In those dark days each side learned from each other and now that the country found prosperity people from all classes have become more confident, more creative, more aware of their situation and more practical. It is not that the country can put itself in a place to teach other nations on how to deal with their contradictions, Brazil still has many problems with corruption and social inequality. However its experience shows that the friction of opposites makes things move forward and dealing with them in a rational way, using them equally and with an open mind is the way forward.

The summer of the Tin

What you see above was posted by Marcos Telles in his great site Pier de Ipanema (www.pierdeipanema.com) focused on Ipanema’s surfer generation in the 70’s.

The video is about one of the most unbelievable summers in Brazilian history: in 1988 the Australian ship Solana Star set sail from Singapore loaded with top quality Marijuana. In order to dodge the attention they took an unusual route: they traveled around South America and then up the Brazilian coast heading to the US when the maritime police intercepted them somewhere between Rio de Janeiro and Sao Paulo.

Instead of allowing themselves to be arrested, in the lack of a better option, they threw their cargo in the ocean before the cops arrived. It happened that the weed was kept in tins which the currents took to the coast where surfers and fishermen recuperated them. The youth received the content of those tins like manna from heaven and the resinous and heavy scented weed provided  an unforgettable summer that some people find hard to remember 🙂

Following the Brazilian tradition of giving names to summers, the one of 1988 was the Verao da Lata (the Summer of the Tin).

Mal Secreto

There are songs that are a like a magnifying glass to a period in time, Mal Secreto is one of them. It was written in the height of the censorship/dictatorship of the seventies by Jards Macale. It talks about the anguish of being bogged down by the regime and mal secreto (secret evil – not a perfect translation because mal could also mean an illness here) in this case represents his political conscience that is having to be concealed and is making him sick at the same time. This song is one of the many that scraped through the censors by using allegories to talk about what was happening.

The fact that this is hard core rock and roll for the standards of 1971/2 is also revealing; the genre would become an avenue for confronting the establishment and for youth rebellion in Brazil from that time onwards.

The parallels with Janis Joplin are undeniable, which also shines a light on the music business implications. Gal Costa, the singer, was together with Caetano Veloso, Gilberto Gil an Maria Betania part of the Tropicalia movement, a very complex mix of pop culture, left wing, national discovery and commercial interests which I will talk about in more depth in another article.
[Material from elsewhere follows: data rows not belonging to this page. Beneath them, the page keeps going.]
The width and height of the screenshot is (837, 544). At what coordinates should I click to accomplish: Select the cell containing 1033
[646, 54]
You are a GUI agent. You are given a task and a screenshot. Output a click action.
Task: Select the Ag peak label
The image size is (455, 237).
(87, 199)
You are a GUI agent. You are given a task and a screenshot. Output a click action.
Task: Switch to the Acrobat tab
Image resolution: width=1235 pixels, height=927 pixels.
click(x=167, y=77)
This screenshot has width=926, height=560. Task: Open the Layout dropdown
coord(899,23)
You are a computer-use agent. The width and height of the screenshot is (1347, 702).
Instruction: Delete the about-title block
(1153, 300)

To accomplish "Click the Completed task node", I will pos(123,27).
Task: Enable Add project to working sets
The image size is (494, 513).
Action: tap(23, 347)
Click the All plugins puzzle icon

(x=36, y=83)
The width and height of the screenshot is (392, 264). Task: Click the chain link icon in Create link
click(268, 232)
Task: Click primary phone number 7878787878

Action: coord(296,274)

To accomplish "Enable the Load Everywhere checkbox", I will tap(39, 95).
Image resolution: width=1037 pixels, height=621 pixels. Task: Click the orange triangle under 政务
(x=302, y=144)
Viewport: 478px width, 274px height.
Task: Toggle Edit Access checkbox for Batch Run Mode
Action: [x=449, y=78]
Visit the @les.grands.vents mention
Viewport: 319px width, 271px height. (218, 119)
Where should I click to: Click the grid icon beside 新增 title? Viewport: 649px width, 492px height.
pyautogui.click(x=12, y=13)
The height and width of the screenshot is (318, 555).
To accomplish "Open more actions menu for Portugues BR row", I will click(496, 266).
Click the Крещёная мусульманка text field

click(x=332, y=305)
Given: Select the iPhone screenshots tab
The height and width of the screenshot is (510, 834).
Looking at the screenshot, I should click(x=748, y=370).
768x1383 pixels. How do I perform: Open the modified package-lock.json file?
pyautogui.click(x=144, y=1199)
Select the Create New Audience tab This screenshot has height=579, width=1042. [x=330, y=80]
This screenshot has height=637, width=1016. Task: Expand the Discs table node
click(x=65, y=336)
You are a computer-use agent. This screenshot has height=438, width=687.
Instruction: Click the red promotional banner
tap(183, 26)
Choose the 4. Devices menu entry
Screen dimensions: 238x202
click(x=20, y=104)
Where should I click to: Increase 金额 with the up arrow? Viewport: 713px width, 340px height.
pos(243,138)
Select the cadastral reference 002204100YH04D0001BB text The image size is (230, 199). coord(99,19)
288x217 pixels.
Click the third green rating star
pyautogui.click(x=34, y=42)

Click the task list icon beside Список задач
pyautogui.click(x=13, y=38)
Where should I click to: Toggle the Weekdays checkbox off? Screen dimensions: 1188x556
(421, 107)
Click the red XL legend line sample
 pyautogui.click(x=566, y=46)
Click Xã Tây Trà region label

Caetano and Gil were in exile but Gal Costa had stayed back in Brazil and had moved from Bossa Nova to Rock (well… not entirely) which shocked the left but helped her sell well and fill up show houses with the newer generation of wealthy upper middle class kids. This unveils a complicity between protest and commerce. From those days onwards it would become clear that artist were much closer to products than to “voices”.

It is worth while mentioning Lanny the legendary guitarist who conducted the musical part of this song. He was Israeli and would end up loosing it completely because of drug abuse.